Source excerpt -

====

Pakistan Makes No Progress on Madressah Reforms

Pakistan Makes No Progress on Madressah Reforms

3 Min
South Asia
Madressah reforms was a plank adopted by Gen Pervez Musharraf  as one of the many survival instincts as he rolled back at least for the record  pro-Taliban policy of his predecessors.  Like ever before the United States opened its purse strings hoping that the highway to capture Pakistani mind was through the time honored religious schools.  But as Khawar Ghumman’s report in Dawn (Oct 19) shows not only Musharraf regime but also his successor regime, the government of President Asif Ali Zardari has also miserably failed to make any headway.

After passage of the 18th amendment, the federal government in Islamabad has washed its hands of the subject of `Islamic education`; the subject falls within the purview of the four provinces of the country; whether the secular dispensation in the Talibanised North-West Frontier Province, now called   Khyber Pakhtunkhwa nor the politically powerful Punjab province  have shown any inclination to come to grips with the madressah phenomenon which is at the root cause  religious violence that has been rocking the land of the pure. The killing of 13 Shia Muslims near Quetta on Oct 4, while on their way to their holy sites in Iran is the latest grim reminder of how intolerant Pakistan has become when it comes to religious freedom. Human Rights Commission of Pakistan, a highly respected NGO, estimates that 418 people were killed in various attacks on Muslim sects, including 211 in suicide bombing in 2010.

The Musharraf government negotiated the madressah reforms with Itehad Tanzeemat-i-Madaris Pakistan (ITMP) but failed to achieve any tangible results. The Zardari government is more or less pursuing the same line with the very same ITMP, and the results are no different either.  

As Dawn report highlights the dichotomy is there to see clearly. One the one hand the government talks about establishment of a central regulatory authority to oversee working of all five Wafaqs, which manage seminaries representing different schools of thoughts. At the same time, it claims helplessness under the 18th amendment while professing commitment to madressah reforms aimed at ‘rationalization of the syllabus’ and their ‘mainstreaming’. More importantly, rather significantly enough, the Zardari government in 2009 transferred the project of madressah reforms from the education ministry to the interior ministry led by Rehman Malik.  And Federal Minister for Religious Affairs Syed Khurshid Shah, who is the government’s interface with ITMP, is busy as President Zardari’s trouble shooter as the PPP government is hurtling from one crisis to another with each ally demanding their own pound of political flesh.

====

What to do -
[A] Translate this sentence from the article on Pakistan's madressah reforms into Spanish: "The Musharraf government negotiated the madressah reforms with Itehad Tanzeemat-i-Madaris Pakistan (ITMP) but failed to achieve any tangible results."
[B] According to the article on Pakistan's madressah reforms, why has the federal government in Islamabad washed its hands of the subject of Islamic education? Answer in one to three sentences.
[C] Write what comes next in the article on Pakistan's madressah reforms, beginning after its final sentence.

Raw data -
====

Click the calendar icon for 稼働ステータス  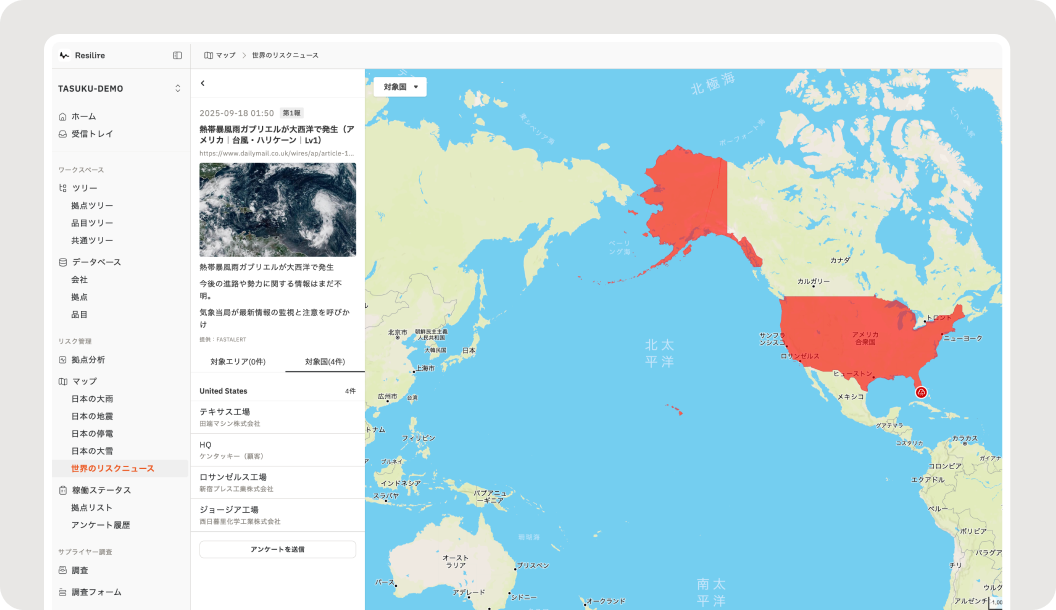point(63,490)
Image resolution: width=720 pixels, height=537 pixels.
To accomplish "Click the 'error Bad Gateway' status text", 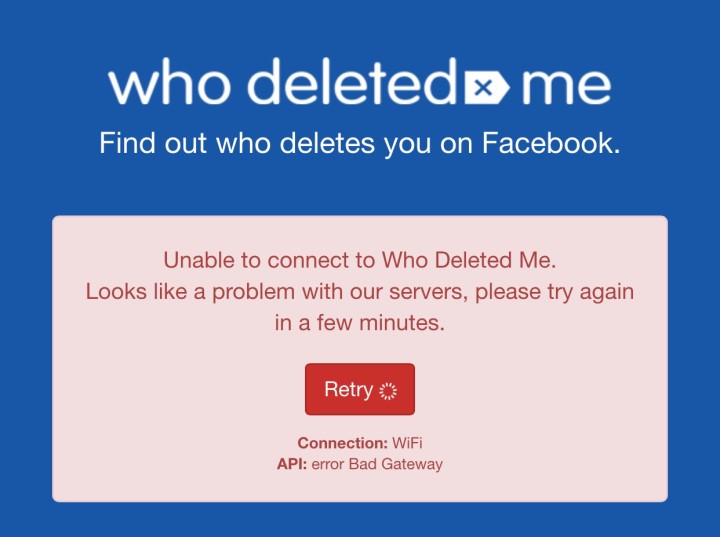I will pyautogui.click(x=377, y=464).
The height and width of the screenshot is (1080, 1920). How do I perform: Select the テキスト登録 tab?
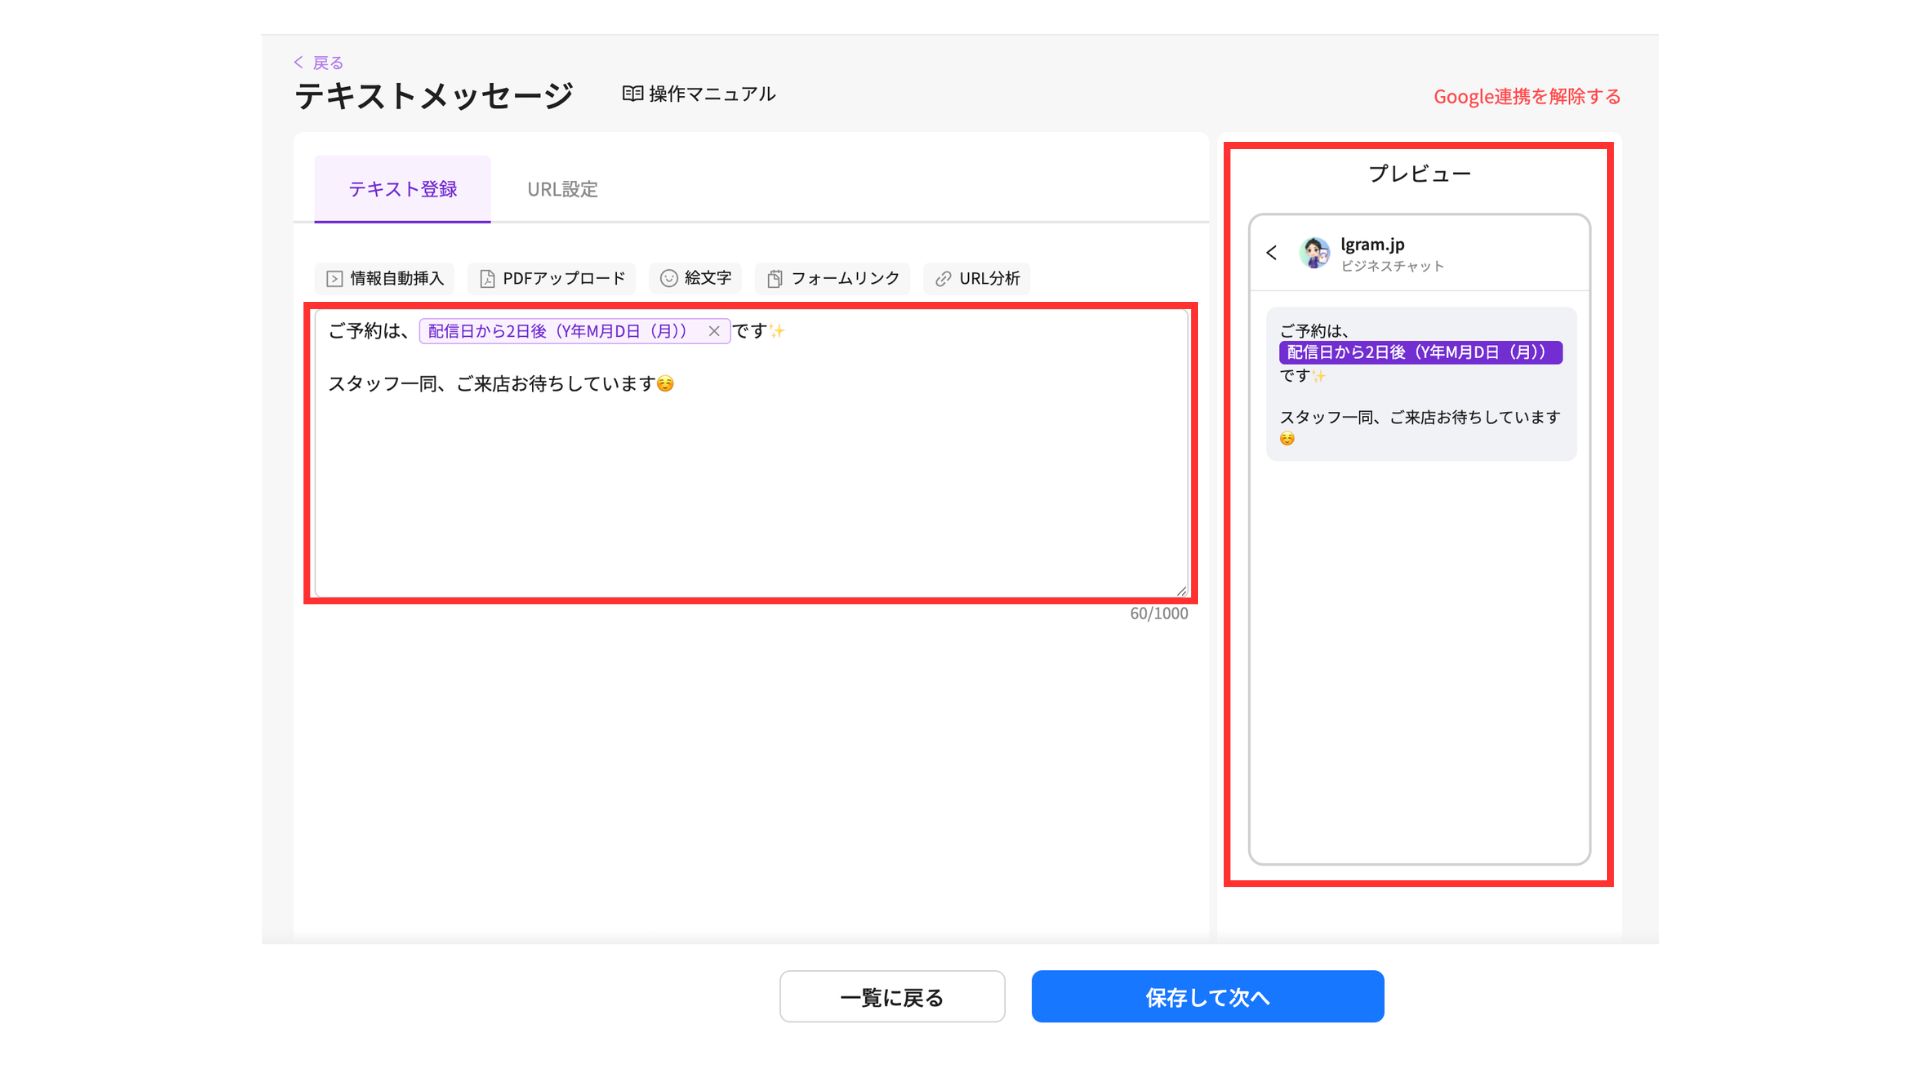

====

Results in order -
[A] El gobierno de Musharraf negoció las reformas de las madrasas con Itehad Tanzeemat-i-Madaris Pakistan (ITMP), pero no logró obtener ningún resultado tangible.

[B] After the 18th amendment was passed, the subject of Islamic education came to fall within the purview of Pakistan's four provinces. The federal government therefore no longer treats it as its own responsibility.

[C]
The number of registered religious schools in Pakistan stands at 10,973, according to data available up to August 2011 under the Madressah Registration Ordinance, 2005, according to the Federal Minister for Religious Affairs Syed Khurshid Shah. This number is in addition to 8,749 institutions which had been registered prior to the promulgation of the ordinance. “The madressah registration is a continuous process and is making good progress’, he told the National Assembly (Parliament) on Oct 17, 2011.

Success of Madressah reform hinges on two factors – syllabus and integration with the mainstream school education.  On both counts, the minister does not hold out any hope, going by his statement in the National Assembly.  The ITMP insisted on extension of recognition of its five Wafaqs/Tanzeemat as fully-fledged boards. The government conceded the demand with the caveat that the central regulatory authority on Madrassas would oversee their functioning as well those affiliated with them. When the government, political parties and the army have conceded space to religious groups, the regulator will have to be content with either being a post-man or yes-man.  What else he can ever be? Any move to tinker with the system will invite charge of being blasphemy. Nothing less. For the record (read to satisfy the ever generous Yankee Samaritans) however, the issue was remitted to a committee consisting of two government nominees and two representatives of the ITMP in October 2010.  And there it is resting.

The ITMP, after negotiation with the government, agreed to introduce compulsory contemporary subjects at tenth class (Matric) and 12th class (Intermediate) levels.  This is a great concession on their part, no doubt, but it doesn’t address the much larger question of ‘mainstreaming and dovetailing’ madressah teaching with the existing educational system.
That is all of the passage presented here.